Let's use a 32-bit ARM core as an example. In this case, we will focus on 32-bit ARMV7 instructions and 32-bit registers.
A 32-bit, or four-byte, quantity corresponds to a word in the ARM instruction set. The ARM register file contains sixteen registers used to execute instructions. A status register also exists to store information about the results of an operation and allow the processor to make decisions based on that result.
##Register Denotations
A register is denoted with the letter R and a number.
- R0–R3 are used to store temporary values or variables, but also play a role during subroutine calls.
- R4–R12 are general purpose.
- R13, or SP, is the stack pointer. The stack pointer contains a memory address where the program can store information that it will need to retrieve later.
- R14 is the link register, used with branching instructions to return to a previous spot in the program.
- R15, called PC for program counter, stores the address of the next instruction to be executed. This gives the PC a huge responsibility, as it controls what instruction executes on the processor. Put the wrong value in the PC and your program could suddenly stop running; this is usually referred to as a crash.
## Register Flags
The current program status register (CPSR), mentioned earlier, contains a number of flags that can be set when an instruction executes.
These flags are the N, Z, C, and V flags:
- N stands for negative and is used when the result of an instruction is negative.
- Z for zero, is set when the result is zero.
- C stands for carry and is set when the instruction results in a carry out.
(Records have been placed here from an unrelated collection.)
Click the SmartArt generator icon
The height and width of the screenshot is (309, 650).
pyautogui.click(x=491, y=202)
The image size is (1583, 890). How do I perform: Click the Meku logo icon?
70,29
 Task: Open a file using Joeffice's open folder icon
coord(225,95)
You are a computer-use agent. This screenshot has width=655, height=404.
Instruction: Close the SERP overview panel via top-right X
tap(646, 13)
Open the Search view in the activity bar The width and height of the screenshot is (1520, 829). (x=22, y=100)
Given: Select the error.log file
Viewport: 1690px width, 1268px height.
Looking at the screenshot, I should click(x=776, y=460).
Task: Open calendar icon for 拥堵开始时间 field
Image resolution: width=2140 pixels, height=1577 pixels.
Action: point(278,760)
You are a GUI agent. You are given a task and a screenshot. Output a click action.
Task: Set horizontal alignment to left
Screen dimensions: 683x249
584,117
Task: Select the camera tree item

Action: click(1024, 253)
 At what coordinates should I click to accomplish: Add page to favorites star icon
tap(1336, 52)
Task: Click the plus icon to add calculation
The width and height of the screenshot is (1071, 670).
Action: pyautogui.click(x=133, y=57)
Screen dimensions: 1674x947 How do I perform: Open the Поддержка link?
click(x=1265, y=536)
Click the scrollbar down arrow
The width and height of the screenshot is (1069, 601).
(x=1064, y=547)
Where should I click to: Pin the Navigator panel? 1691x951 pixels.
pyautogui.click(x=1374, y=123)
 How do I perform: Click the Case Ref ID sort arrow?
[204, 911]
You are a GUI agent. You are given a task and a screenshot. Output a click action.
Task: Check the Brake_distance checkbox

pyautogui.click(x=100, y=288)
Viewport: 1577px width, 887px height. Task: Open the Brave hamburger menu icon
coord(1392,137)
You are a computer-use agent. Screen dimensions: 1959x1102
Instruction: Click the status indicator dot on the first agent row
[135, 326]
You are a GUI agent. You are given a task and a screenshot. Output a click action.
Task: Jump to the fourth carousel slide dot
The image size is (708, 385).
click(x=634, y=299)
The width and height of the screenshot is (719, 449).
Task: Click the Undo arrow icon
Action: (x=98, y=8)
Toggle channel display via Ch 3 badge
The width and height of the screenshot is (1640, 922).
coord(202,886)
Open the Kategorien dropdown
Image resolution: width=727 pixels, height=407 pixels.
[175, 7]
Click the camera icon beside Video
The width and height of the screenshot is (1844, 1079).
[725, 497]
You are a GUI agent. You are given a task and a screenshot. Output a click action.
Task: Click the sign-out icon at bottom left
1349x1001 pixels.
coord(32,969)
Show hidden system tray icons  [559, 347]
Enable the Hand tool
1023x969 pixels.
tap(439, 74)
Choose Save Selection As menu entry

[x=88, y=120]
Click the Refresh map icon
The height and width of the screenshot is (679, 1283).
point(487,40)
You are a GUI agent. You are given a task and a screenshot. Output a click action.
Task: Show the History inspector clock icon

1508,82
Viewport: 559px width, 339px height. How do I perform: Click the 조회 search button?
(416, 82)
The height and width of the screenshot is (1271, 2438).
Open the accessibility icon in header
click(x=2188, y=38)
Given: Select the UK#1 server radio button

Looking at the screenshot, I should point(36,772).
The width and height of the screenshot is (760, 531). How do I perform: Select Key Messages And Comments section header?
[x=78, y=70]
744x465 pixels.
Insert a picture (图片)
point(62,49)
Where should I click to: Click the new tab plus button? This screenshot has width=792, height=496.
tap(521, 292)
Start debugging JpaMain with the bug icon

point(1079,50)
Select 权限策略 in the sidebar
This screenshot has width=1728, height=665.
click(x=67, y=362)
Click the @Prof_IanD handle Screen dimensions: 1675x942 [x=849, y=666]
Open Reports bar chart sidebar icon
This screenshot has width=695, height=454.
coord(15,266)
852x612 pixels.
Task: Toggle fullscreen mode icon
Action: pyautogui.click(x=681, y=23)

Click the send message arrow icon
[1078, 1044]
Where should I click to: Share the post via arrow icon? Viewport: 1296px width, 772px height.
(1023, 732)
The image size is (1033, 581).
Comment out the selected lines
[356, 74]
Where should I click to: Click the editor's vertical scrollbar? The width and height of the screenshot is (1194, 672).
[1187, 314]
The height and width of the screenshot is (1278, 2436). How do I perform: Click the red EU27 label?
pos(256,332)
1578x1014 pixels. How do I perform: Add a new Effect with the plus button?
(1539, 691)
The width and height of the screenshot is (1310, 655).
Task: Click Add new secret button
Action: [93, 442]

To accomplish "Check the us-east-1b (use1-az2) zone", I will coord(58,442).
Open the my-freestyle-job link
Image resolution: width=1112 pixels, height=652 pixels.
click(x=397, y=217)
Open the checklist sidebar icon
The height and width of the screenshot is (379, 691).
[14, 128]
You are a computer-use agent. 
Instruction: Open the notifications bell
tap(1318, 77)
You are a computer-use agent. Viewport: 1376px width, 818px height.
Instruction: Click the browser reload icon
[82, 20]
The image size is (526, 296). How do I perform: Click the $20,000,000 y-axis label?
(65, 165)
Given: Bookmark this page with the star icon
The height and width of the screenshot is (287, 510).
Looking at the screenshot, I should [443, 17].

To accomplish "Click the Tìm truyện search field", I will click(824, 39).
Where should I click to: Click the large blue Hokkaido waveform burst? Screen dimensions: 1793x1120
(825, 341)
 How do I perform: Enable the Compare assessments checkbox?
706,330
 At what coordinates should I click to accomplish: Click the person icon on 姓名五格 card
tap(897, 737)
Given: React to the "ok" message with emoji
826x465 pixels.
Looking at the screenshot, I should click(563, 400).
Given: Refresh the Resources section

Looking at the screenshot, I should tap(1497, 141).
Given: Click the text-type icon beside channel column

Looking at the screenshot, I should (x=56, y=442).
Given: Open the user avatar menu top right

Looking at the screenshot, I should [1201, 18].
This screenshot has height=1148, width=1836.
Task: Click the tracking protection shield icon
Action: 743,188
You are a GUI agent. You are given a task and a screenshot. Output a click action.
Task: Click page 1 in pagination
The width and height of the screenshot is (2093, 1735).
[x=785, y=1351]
- V stands for overflow and is set when an overflow occurs.
# Stack
## What is the stack?
In general, a stack is a contiguous array of memory. It’s also sometimes referred to as a structure based on the last-in-first-out principle (LIFO). A contiguous array is simply a sequence of objects in a linear structure format, accessible one after the other. This stack structure is bounded at the bottom meaning that all the operations performed are performed on the top.